Serves 6 as a side (or 3 as a hearty main)
1 tablespoon butter
1 tablespoon olive oil
1 small onion, finely chopped
8 ounces white button (cremini) mushrooms, sliced
1 clove garlic, minced
1 teaspoon thyme
¼ cup white wine or broth
salt and pepper to taste
6 red Idaho potatoes or 3 Russet potatoes
2 tablespoons olive oil, divided
1 tablespoon butter
½ cup sour cream
½ cup coarsely grated gouda (or cheddar, gruyere, or comté)
1 bunch of kale (roughly ½ lb / 226 gr), de-stemmed and coarsely chopped
1 garlic clove, peeled
⅓ cup walnuts
juice of ½ lemon
2 tablespoons Parmesan-Reggiano cheese, grated
2 tablespoons Romano cheese, grated
3 tablespoons extra-virgin olive oil
¼ cup cooking water, plus more if needed
In a skillet over medium-high heat melt the butter together with the oil. Add onion and saute’ until translucent, about 6 to 7 minutes.
Add the garlic and thyme and saute’ until fragrant, about a minute.
Add the sliced cremini mushrooms and saute’ until they turn golden brown and begin to caramelize, about 10 minutes.
Add the wine (or broth), deglaze the pan and cook until most of the liquid has evaporated, about 3 minutes.
Season with salt and pepper, add the parsley and remove from heat. Set aside.
Preheat oven to 400°F (200°C) and place a rack in the middle.
Gently scrub potatoes but do not peel. Pierce a few times with a fork.
Place on a large baking sheet and bake for 25 to 30 minutes (40 minutes if you’re using Russet potatoes).
When they're cool enough to handle, slice the potatoes in half, scoop out most of the flesh but leave a little bit attached to the skin to help them hold their shape (leave about ¼-inch of skin and potato.)
Melt the butter and combine with olive oil. Brush the insides and outsides of the skins and bake for another 5-10 minutes, skin side up, until nice and crispy.
Bring a heavily salted pot of water to a roiling boil. Add garlic and kale (making sure to submerge it in the water) and blanch for 3 minutes.
Using a slotted spoon fish the kale and the garlic out of the water and transfer to a colander. Allow to cool slightly and using the back of a spoon (or your hands if you dare) squeeze out some of the water.
In a food processor add walnuts; pulse until the mixture resembles a coarse meal. Add the blanched kale, garlic and lemon juice. Pulse until the kale is broken up and nearly smooth. Using a spatula, scrape down the sides. Throw-in Parmesan cheese, Romano cheese and red pepper flakes (if using).
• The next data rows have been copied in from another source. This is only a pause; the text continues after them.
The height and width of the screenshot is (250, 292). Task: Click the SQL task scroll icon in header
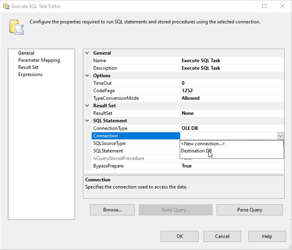16,27
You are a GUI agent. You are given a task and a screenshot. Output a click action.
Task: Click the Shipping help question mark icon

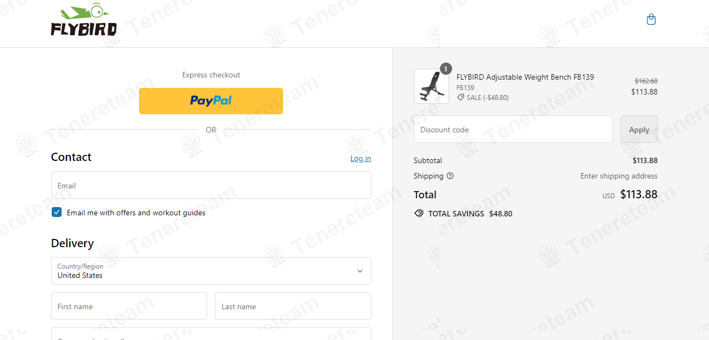click(x=450, y=176)
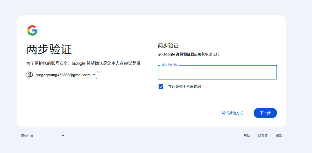This screenshot has height=153, width=312.
Task: Click the Google logo
Action: [32, 30]
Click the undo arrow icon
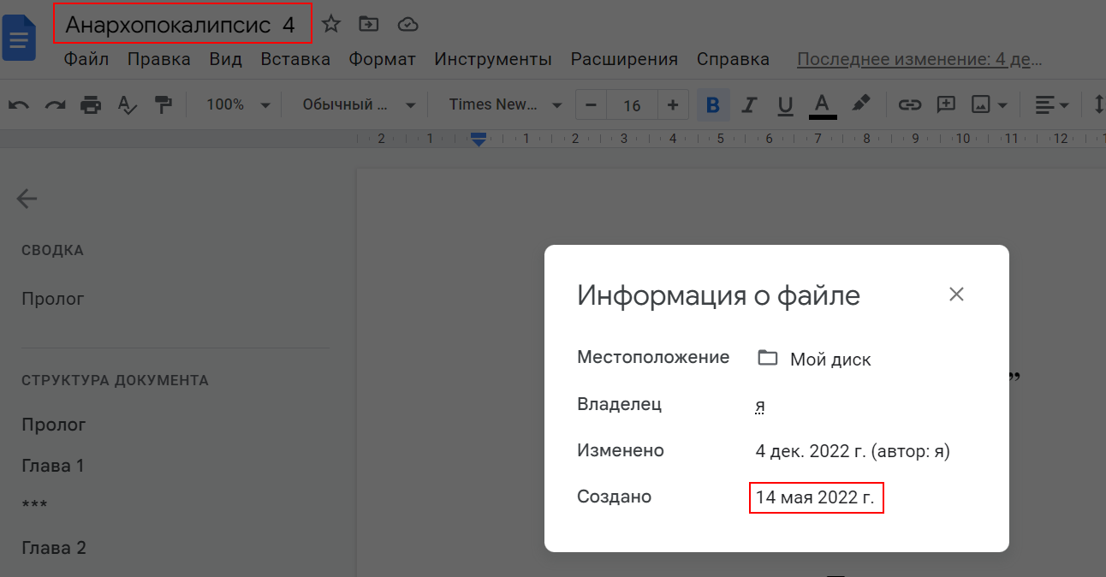 click(19, 105)
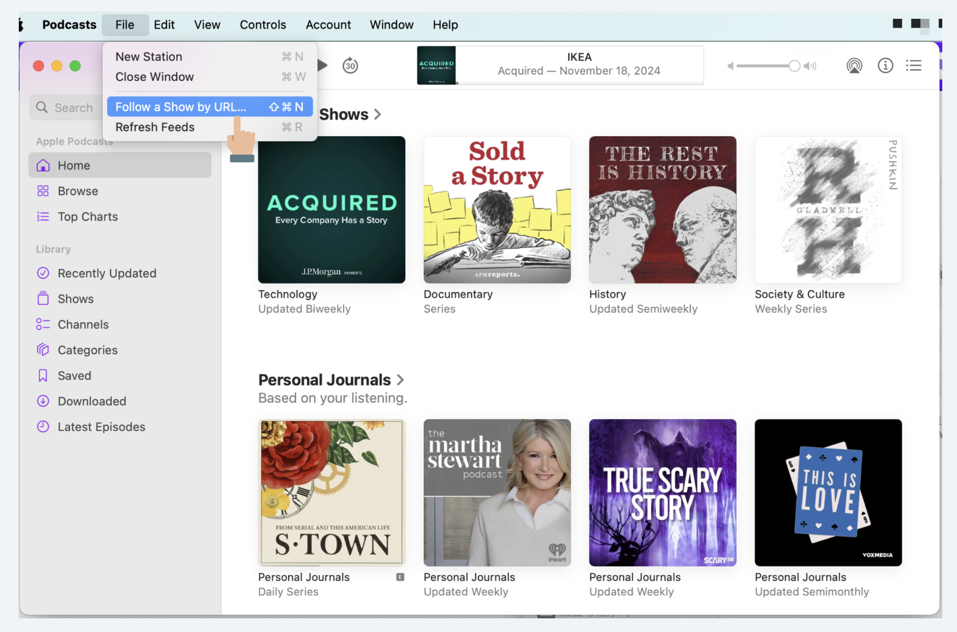Open Downloaded episodes in the sidebar
Image resolution: width=957 pixels, height=632 pixels.
pyautogui.click(x=92, y=401)
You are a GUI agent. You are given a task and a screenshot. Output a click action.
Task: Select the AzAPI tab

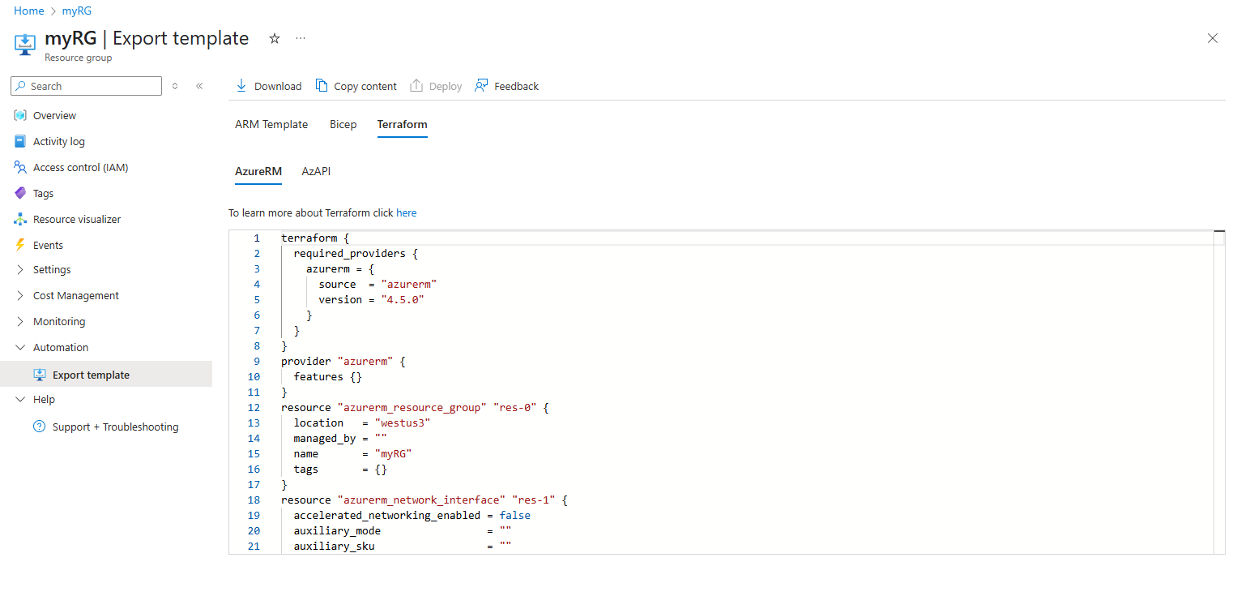point(316,171)
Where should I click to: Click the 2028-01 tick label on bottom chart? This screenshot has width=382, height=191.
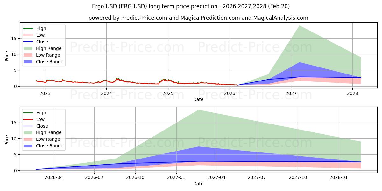point(339,178)
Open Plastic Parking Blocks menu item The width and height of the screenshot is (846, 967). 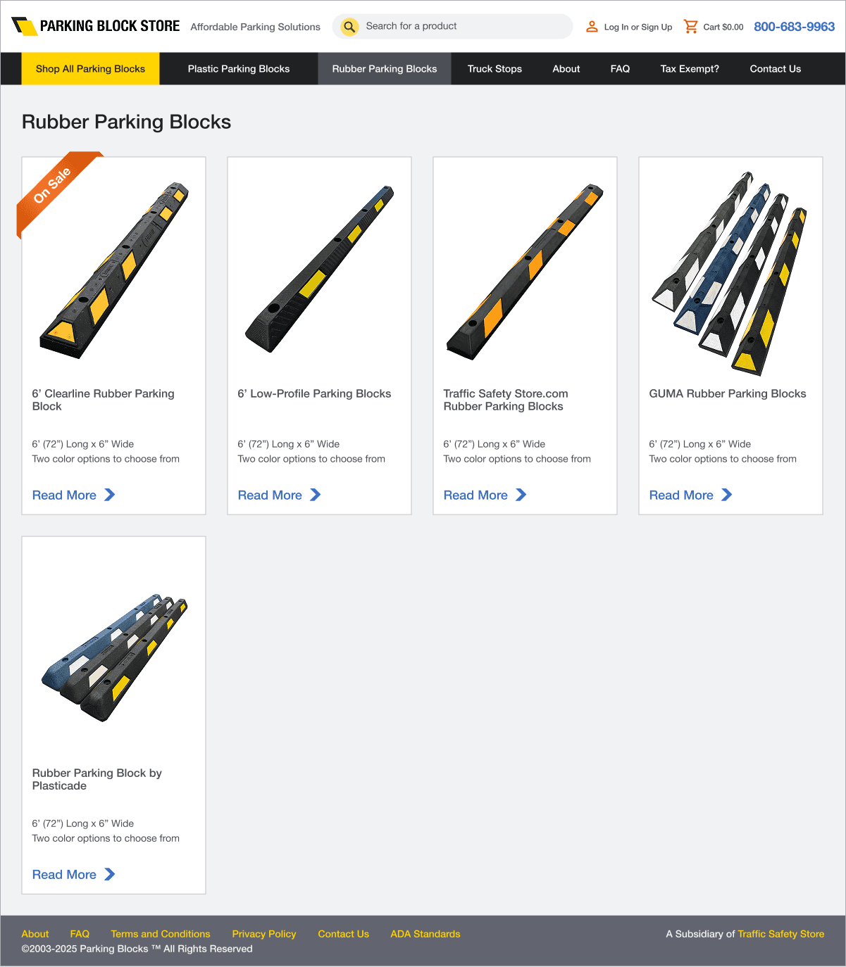click(239, 69)
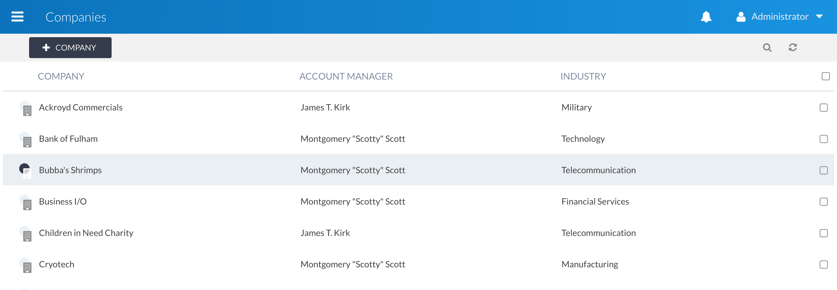Sort by the Industry column header
This screenshot has width=837, height=290.
(583, 76)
Pulse again and while the food processor is running slowly add the water until the pesto reaches a creamy consistency.
Transfer kale pesto to a bowl and using a spoon stir in the olive oil until it’s completely absorbed.
If the kale pesto looks too thick, add more water (not oil), one tablespoon at a time until it reaches the desired consistency.
Assemble potato skins
In a large bowl mash up the potato flesh until it becomes one cohesive mass. Add the sour cream, ¼ cup of the gouda cheese, the kale pesto (I used about 4 tablespoons), and season with salt and pepper.
Heap filling in the prepared potato skin, top with mushrooms and sprinkle with remaining ¼ cup gouda cheese.
Pop in the oven for about 15 to 20 minutes to finish.
One serving yields 317 calories, 19 grams of fat, 21 grams of carbs, and 9 grams of protein.